Si les pièces de Lagarce nous touchent tant c’est bien par le portrait qu’elles dressent de la famille : celle qu’on supporte et qu’on déserte parfois brutalement, comme Louis, l’avatar de Lagarce ; et celle qu’on se choisit, les amis, les amants, ceux d’un soir et les « préférés », les éternels. La pièce se veut une ultime variation sur le thème du fils prodigue rentré au pays (lointain !), incapable de parler, de s’exprimer, retrouvant intactes les anciennes tensions qui un jour l’ont fait prendre la route – un thème déjà largement développé dans le texte plus connu Juste la fin du monde. Loïc Corbery et son visage de Pierrot ébouriffé campe un Louis mystérieux, doux et insaisissable, à cause du texte surtout qui là encore, ne lui laisse que peu la parole : c’est en creux que se dessine la figure de Louis, frère absent, amant sans engagement, ami fidèle parfois. Le projet est énoncé dès la première entrée en scène, un projet finalement très méta-théâtral : chacun décide tour à tour de jouer tous les personnages de la vie de Louis, pour tenter de remplir l’ambition de raconter une vie comme on le ferait d’une pièce, de passer en revue tous les personnages qui font qu’une vie est une vie. On s’interroge sur les rouages, le rôle des ces figures durables ou passagères, sur leur place dans la vie de Louis qui parfois n’a rien de proportionnel avec le temps qu’elles y ont passé.

La friche du souvenir

Clément Hervieu-Léger ne touche guère à cette trame brute en ce qu’il s’approche du texte avec une grande sobriété : tous les acteurs sont présents au plateau en continu, témoins de ce récit qu’on leur fait, avant de prendre tour à tour en charge l’un des longs monologues du texte comme autant de moments de bravoure. Nous sommes face à un continu et élégant tableau de famille, toujours bien équilibré dans l’espace et qui favorise ce long moment d’écoute mutuelle. La scène est entièrement occupée par un décor urbain en déréliction : cabine téléphonique désaffectée, pan de mur en béton, terrain vague, lampadaire triste, voiture désossée à l’abandon sont autant de signes d’un non-lieu marginal où seul, peut-être, un tel récit peut voir le jour – dans l’entre-deux, le lieu de nulle part où peuvent enfin se côtoyer les vivants et les morts à égalité, les temporalités d’une vie étalées au même endroit. On pense à la représentation de l’Enfer chez Cocteau dans son Orphée, un lieu urbain vide où se retrouvent quelques traces de la vie dont elles sont les ruines. L’espace de la pièce de Lagarce est volontairement abstrait, puisqu’il sonde avant tout les profondeurs de la mémoire et des affects : Hervieu-Léger ne cherche pas à être plus malin que le texte en conservant l’abstraction de ce terrain vague des souvenirs, où peut s’inscrire ce vaste bilan d’une vie.

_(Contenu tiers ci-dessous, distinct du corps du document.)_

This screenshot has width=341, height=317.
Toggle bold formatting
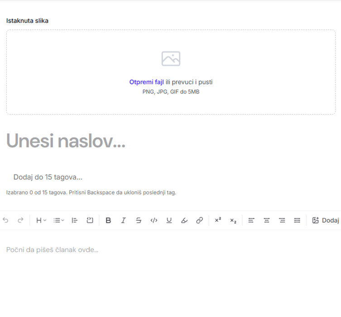[x=108, y=220]
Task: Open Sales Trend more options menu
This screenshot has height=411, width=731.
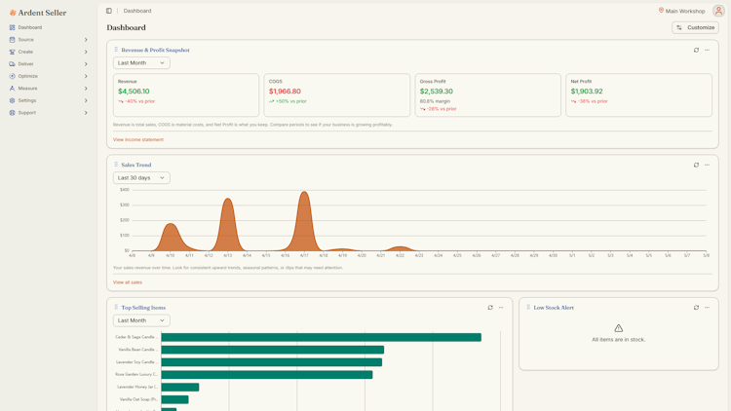Action: point(708,165)

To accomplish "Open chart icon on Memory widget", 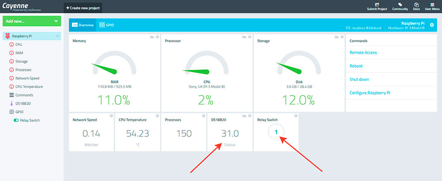I will (x=151, y=37).
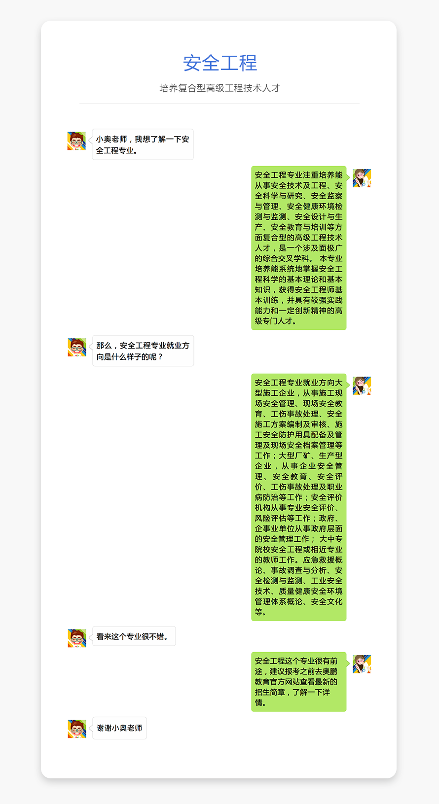Viewport: 439px width, 804px height.
Task: Click the text 应急救援概论 in second reply
Action: click(x=323, y=560)
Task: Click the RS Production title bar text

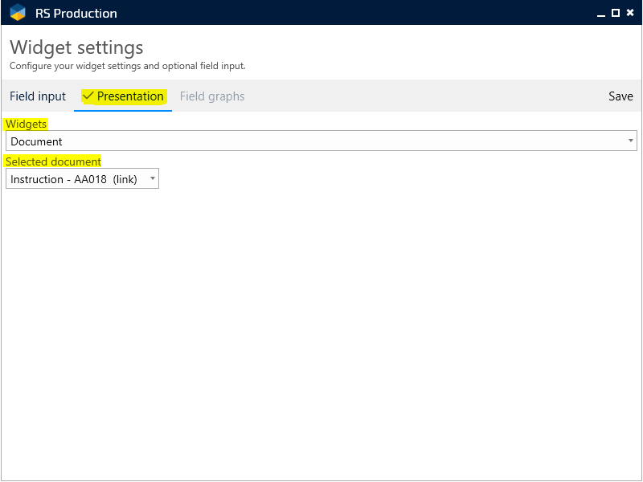Action: point(76,13)
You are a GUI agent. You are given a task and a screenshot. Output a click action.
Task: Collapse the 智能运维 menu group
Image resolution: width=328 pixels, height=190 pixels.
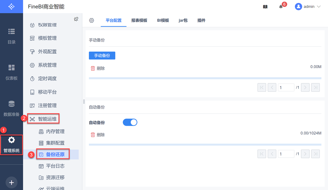pyautogui.click(x=47, y=119)
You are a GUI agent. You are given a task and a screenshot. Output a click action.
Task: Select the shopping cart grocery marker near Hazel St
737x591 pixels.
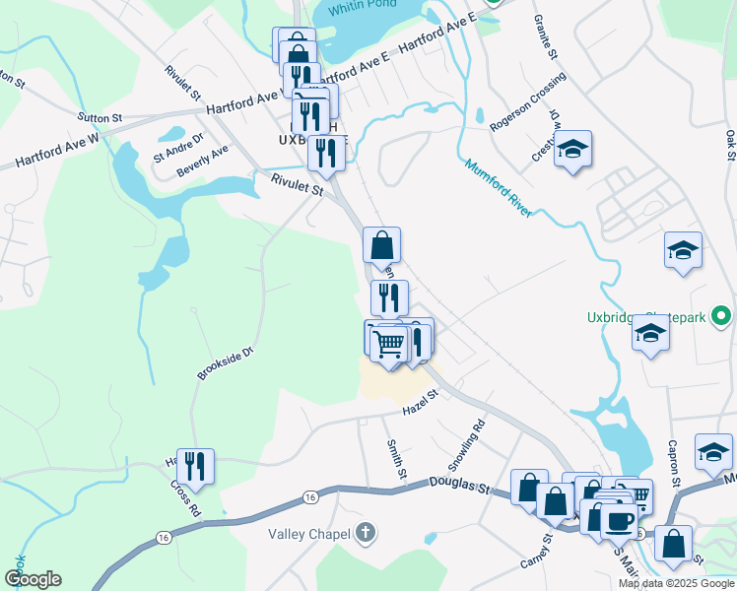click(x=389, y=346)
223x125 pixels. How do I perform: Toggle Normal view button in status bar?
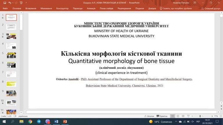click(173, 116)
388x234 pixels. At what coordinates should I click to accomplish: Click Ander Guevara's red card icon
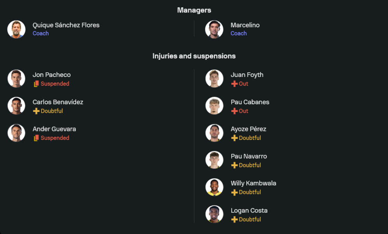tap(36, 138)
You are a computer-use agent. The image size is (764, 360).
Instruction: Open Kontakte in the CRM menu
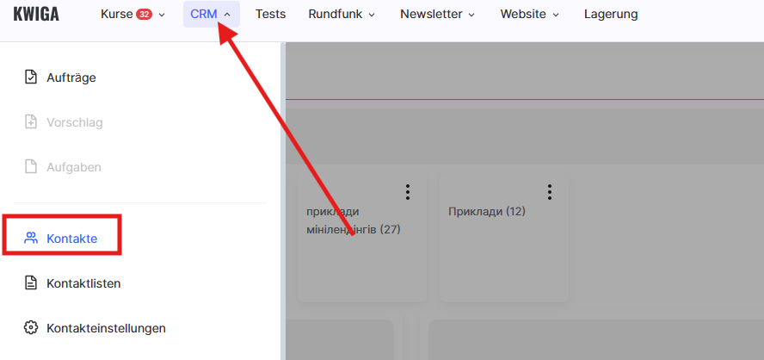click(72, 239)
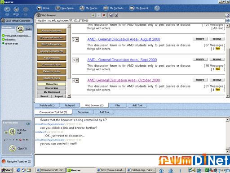Toggle the mute icon beside Hold-To-Talk

click(6, 132)
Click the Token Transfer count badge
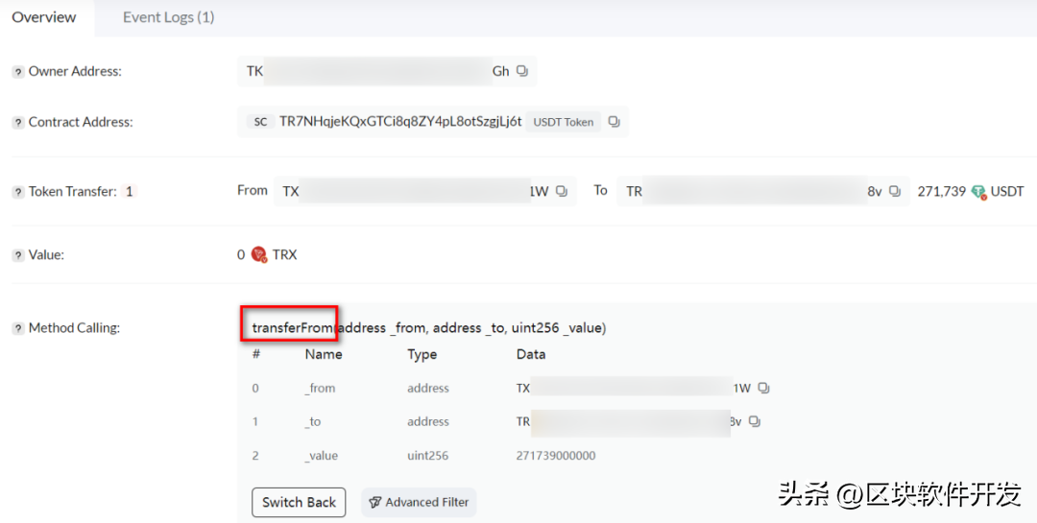This screenshot has width=1037, height=523. pos(129,191)
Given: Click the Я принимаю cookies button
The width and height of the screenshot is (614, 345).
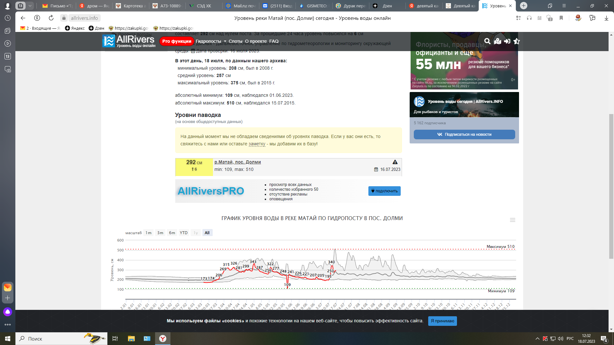Looking at the screenshot, I should 442,321.
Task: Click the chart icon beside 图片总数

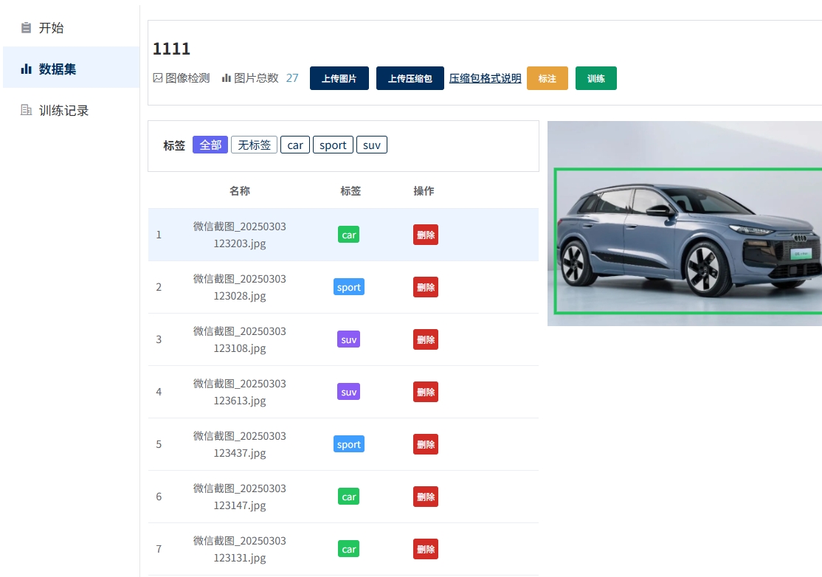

La longue langueur des fins

Cependant, de cette immobilité du lieu saisi aux approches de la mort – rappelons-nous que Lagarce mourut avant même d’avoir vu cette pièce sur les planches, il s’agit bien d’une forme de testament ici – l’on retire tout de même une certaine lassitude. « Qu’est-ce que c’est long ! mais c’est beau ! mais quand même c’est long ! » s’exprima ma voisine à l’entracte ; et je pense que cela résume plutôt bien mon sentiment. Cela tient-il à la forme même de la pièce ? En retrouvant la plupart des éléments de Juste la fin du monde, je ne pouvais pas m’empêcher de penser que cette dernière était plus ramassée que le Pays lointain, plus efficace dans sa forme. Le plaisir de retrouver la mère, le frère et sa colère rentrée, les maladresses polies de sa femme et l’énergie butée de la petite Suzanne n’ont pas suffi à me faire oublier leur version plus dense et mieux construite de la pièce antérieure.

Les comédiens font un travail merveilleux, et on ne peut que saluer la direction au cordeau de Clément Hervieu-Léger qui nous pousse à une écoute fine de tous les tours et détours de la langue lagarcienne prise entre mille hésitations, retards et reformulations. Mais tous les comédiens n’ont pas la trempe de porter 3h30 de Lagarce avec autant d’énergie et de vérité, et parfois leur verve s’essouffle. Audrey Bonnet s’en sort avec brio en nous offrant une petite sœur nerveuse, pleine d’une tendresse qui ne s’exprime que par à-coups, presque désespérée parfois dans sa hâte à dire enfin ce qu’elle ne pourra peut-être plus dire au frère parti. Là le monologue n’est plus perçu comme tel, et on regrette presque le moment où il prend fin… Malgré son travail exigeant et une mise en scène qui respire l’intelligence, Clément Hervieu-Léger et ses comédiens ne peuvent éviter les difficultés de rythme de la pièce. Il faut alors accepter de se laisser porter par la mélodie si syncopée de la langue de Lagarce, qui cherche toujours le mot juste au risque de rendre la phrase bancale, et de rêver avec Louis sur une vie qui se referme, en pure poésie.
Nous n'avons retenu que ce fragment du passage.